Rewrite the stretch of entries from the line containing "You are a computer-use agent." through the line containing "point(41,418)", replacing "tree node" with "folder" and leaving everything else unchanged. Omit the pictures from your answer.

DATASET RECORDS –
══════════

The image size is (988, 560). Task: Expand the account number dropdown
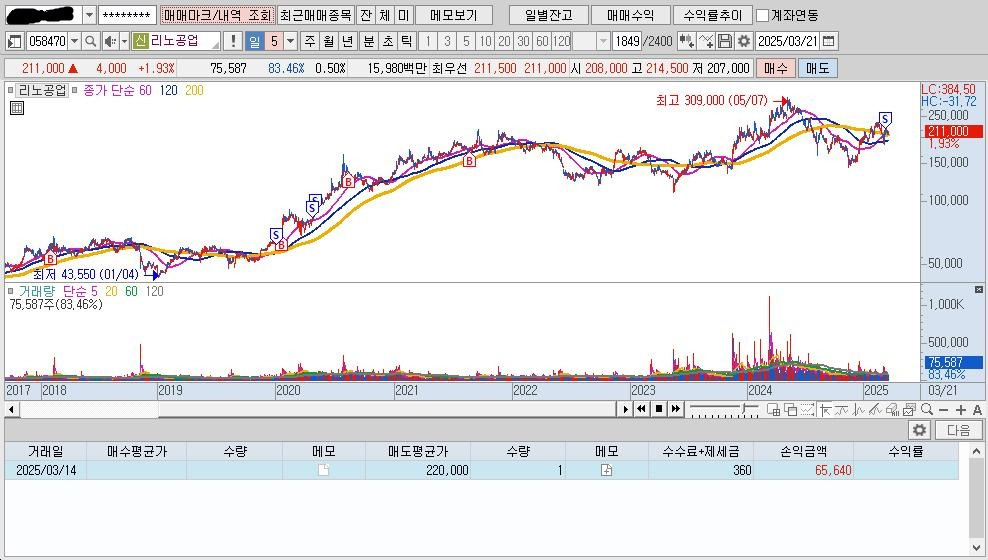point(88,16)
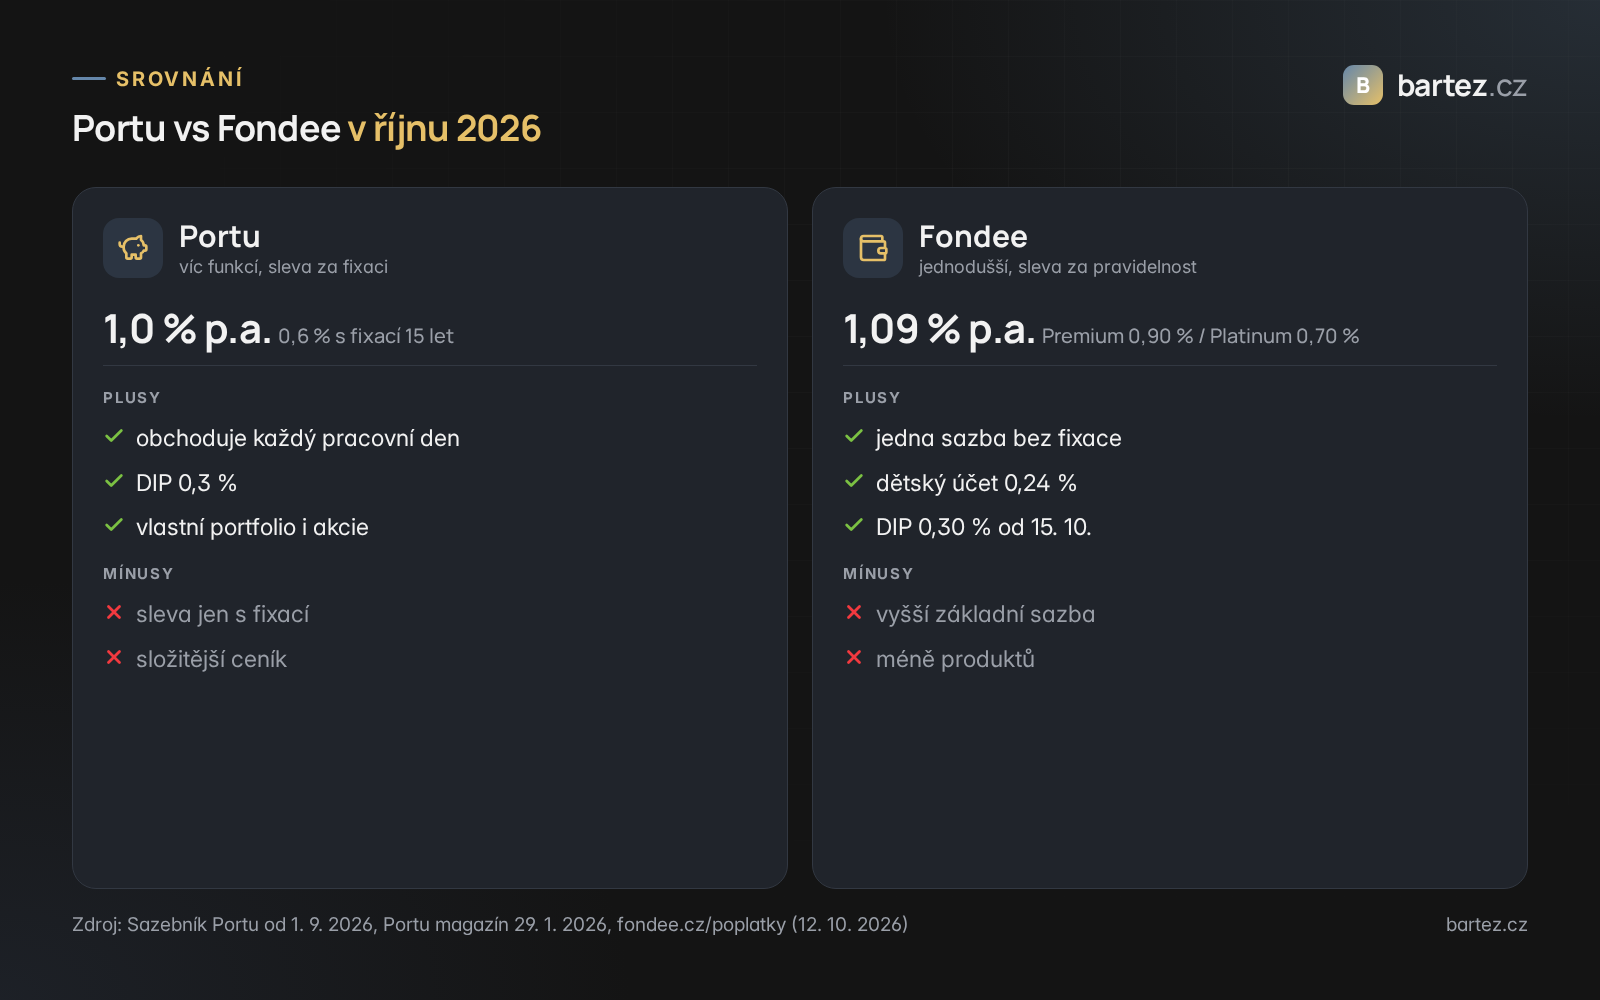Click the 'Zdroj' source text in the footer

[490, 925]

══════════

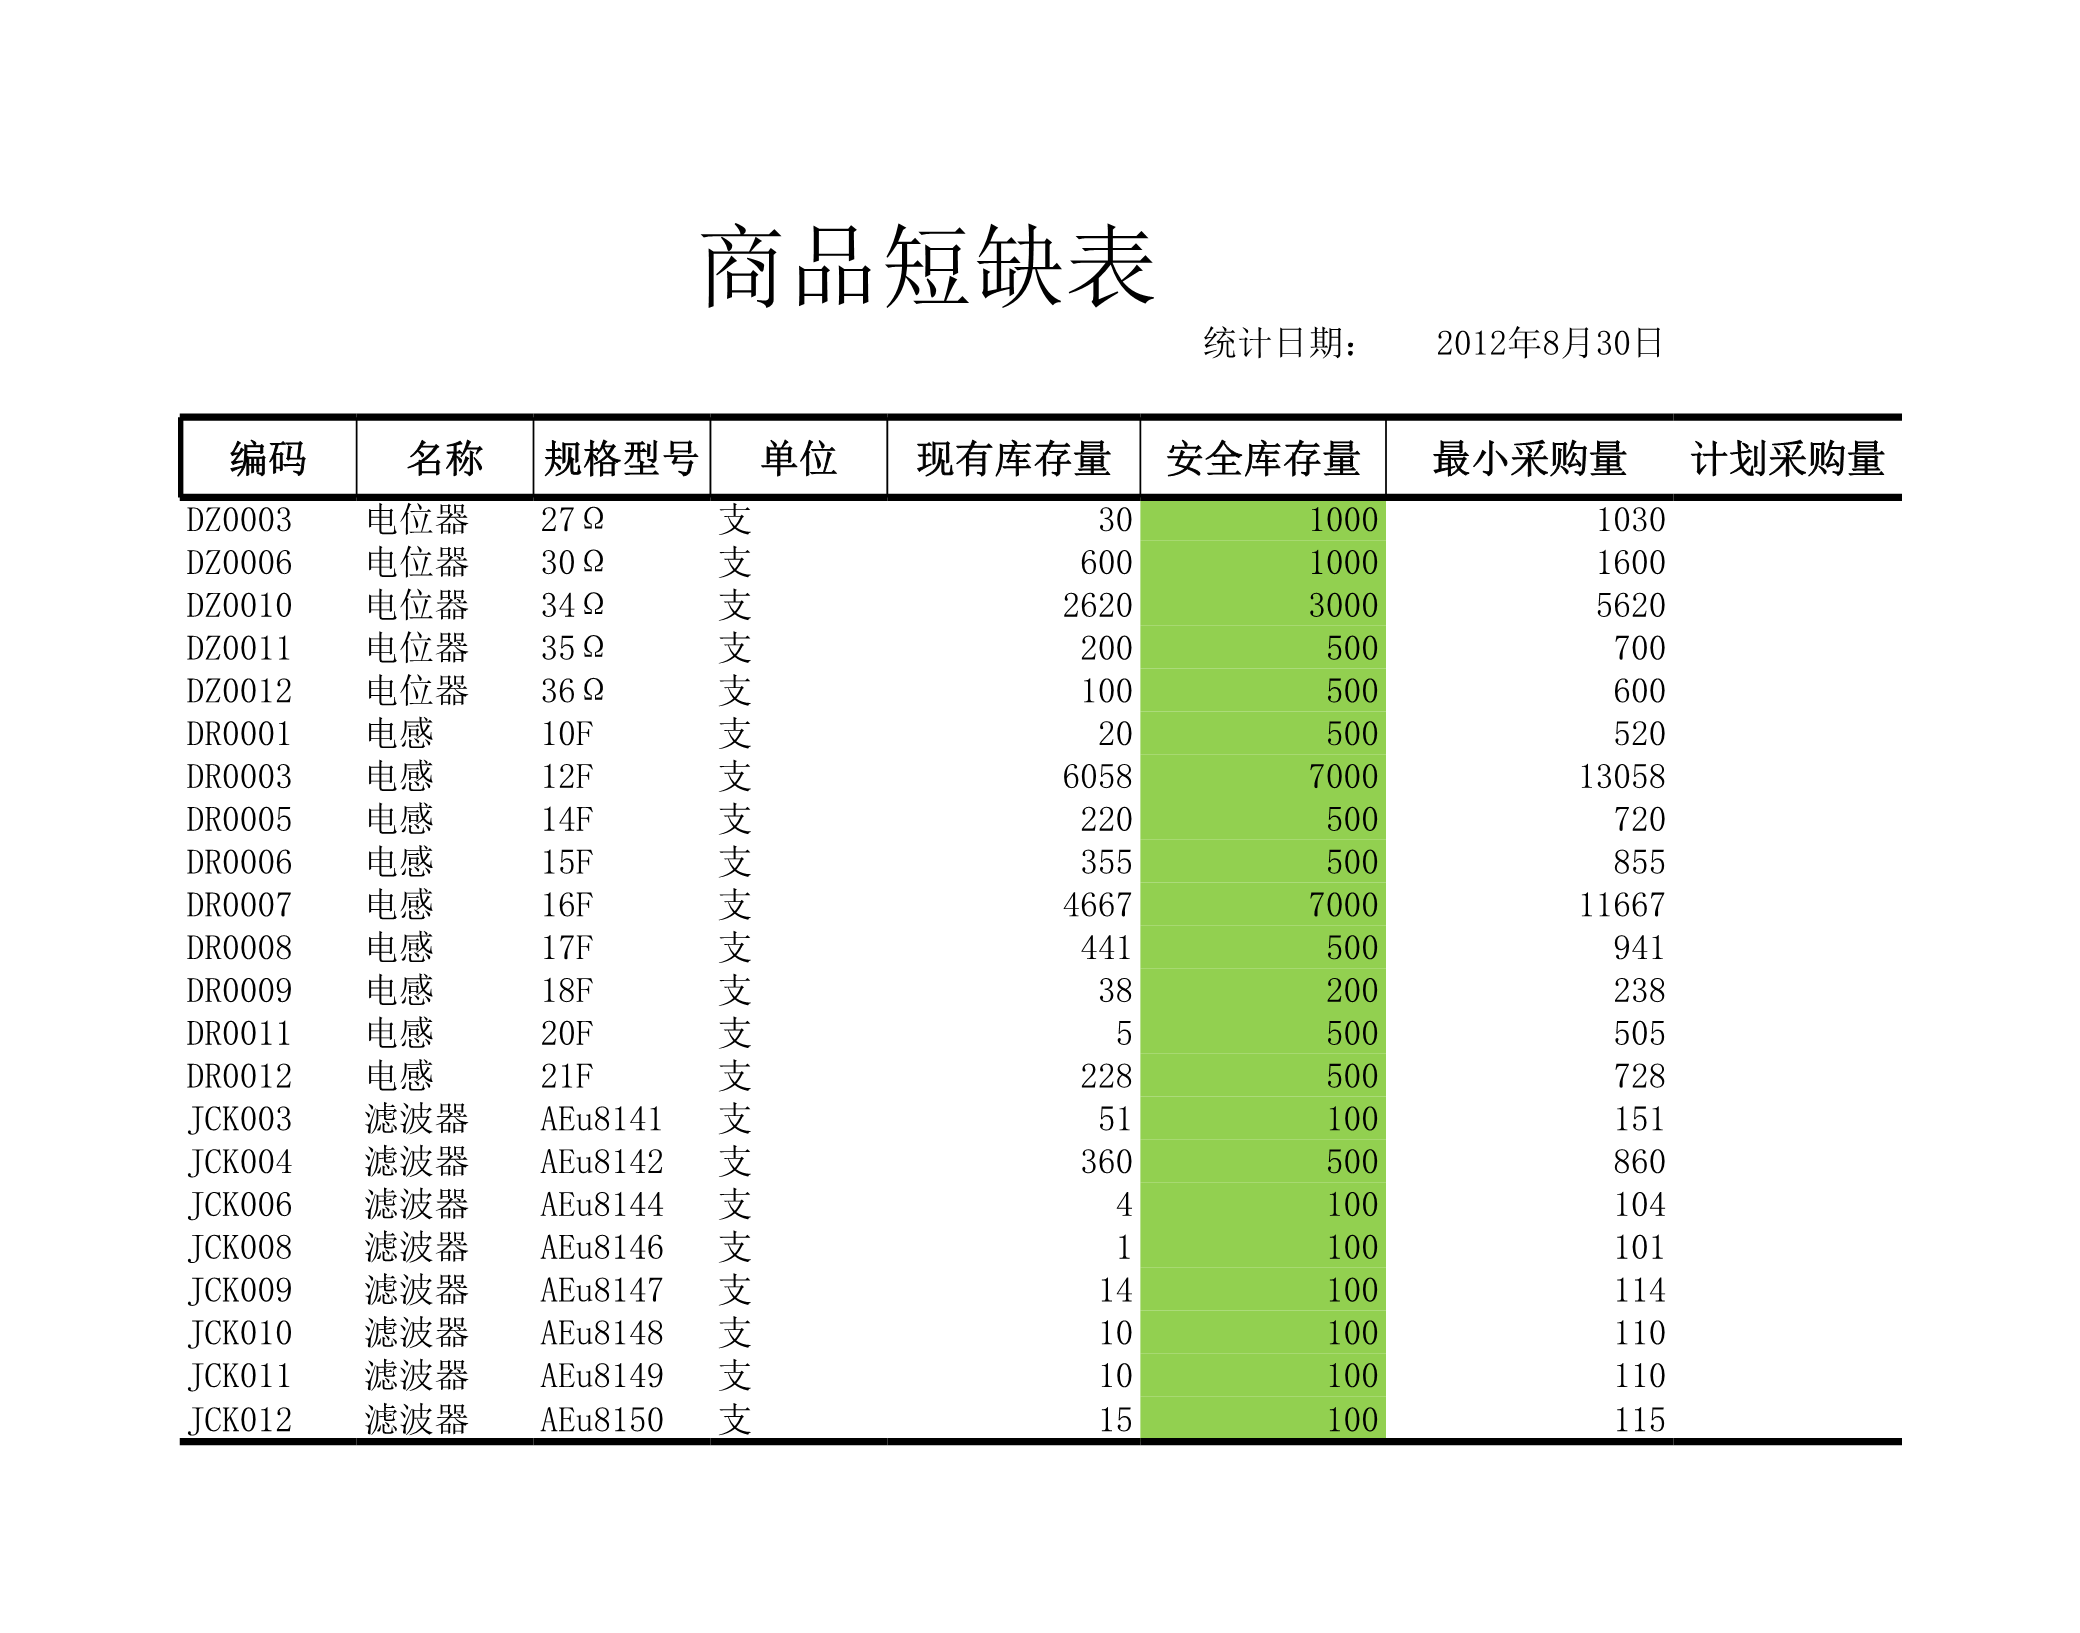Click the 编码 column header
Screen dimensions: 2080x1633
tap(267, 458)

══════════

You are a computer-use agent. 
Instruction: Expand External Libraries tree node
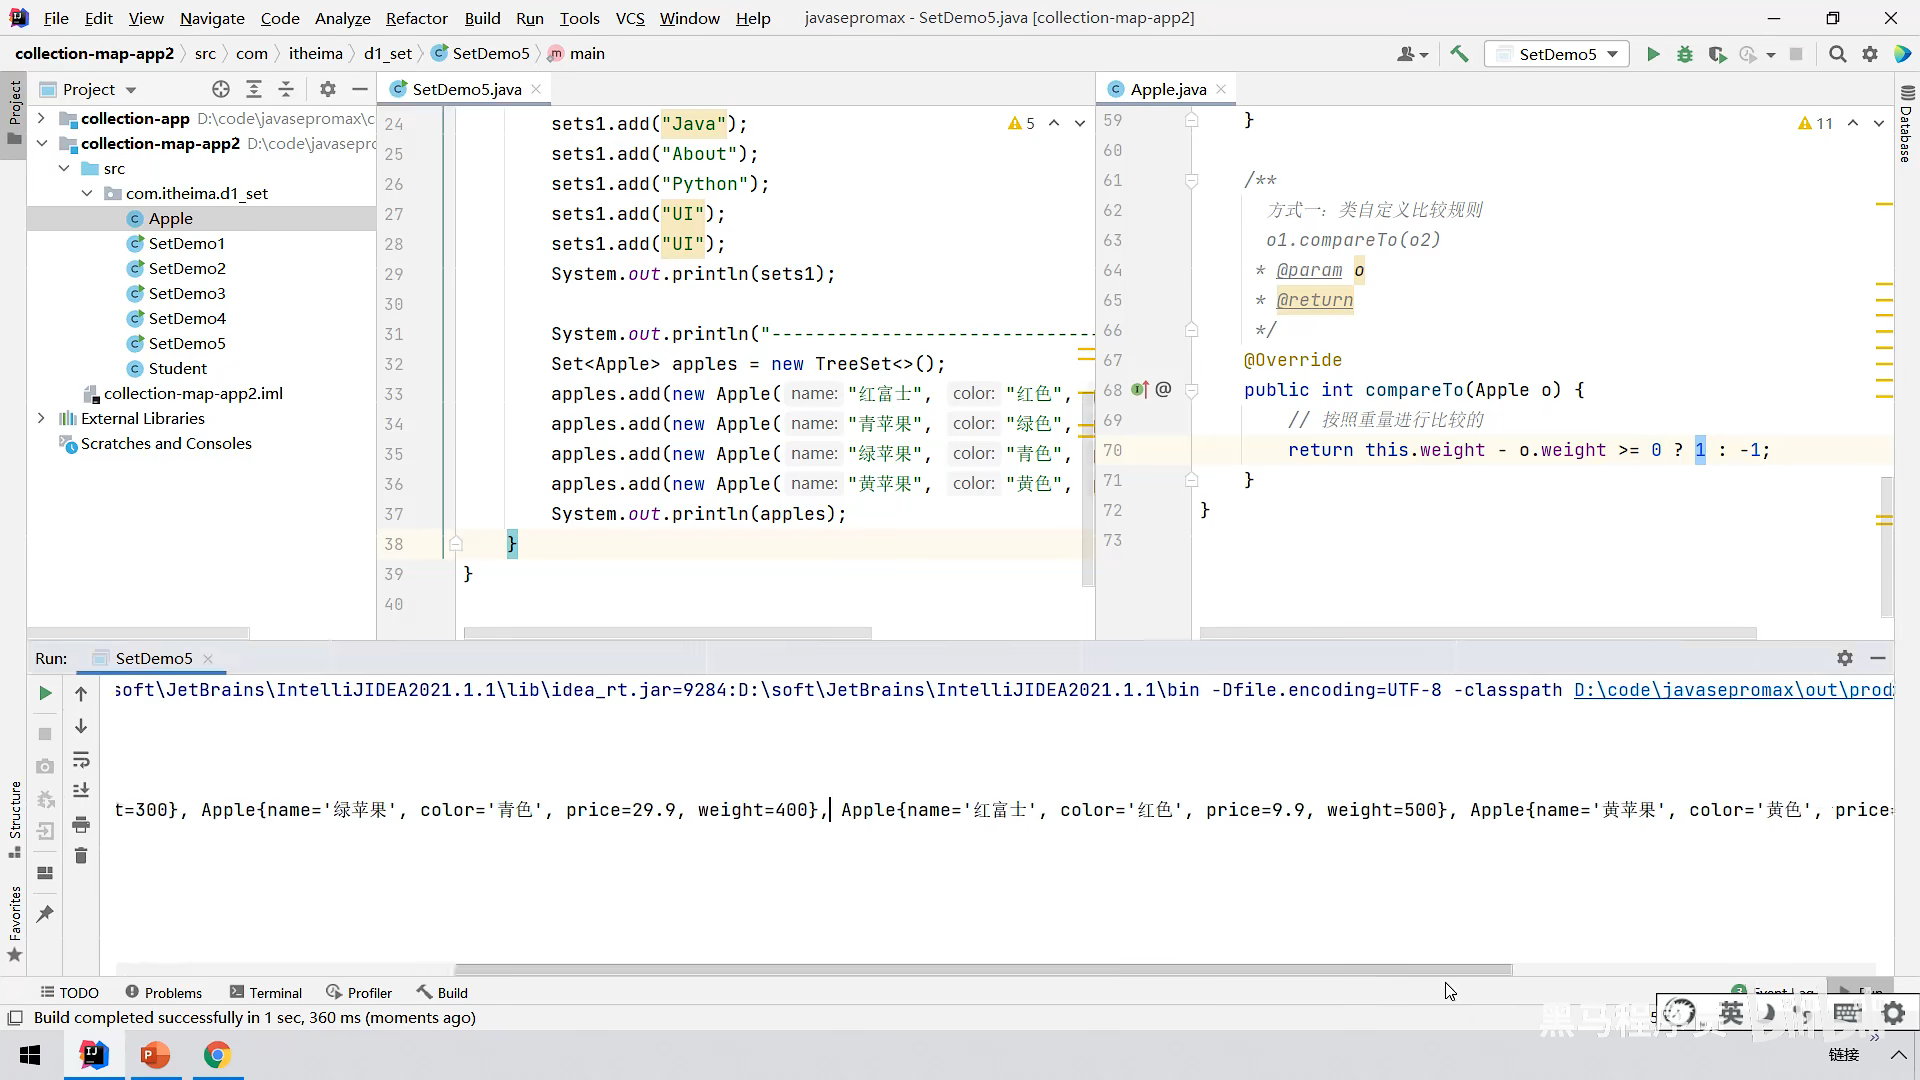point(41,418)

══════════

ANSWER TO THIS PROBLEM –
You are a computer-use agent. 
Instruction: Expand External Libraries folder
point(41,418)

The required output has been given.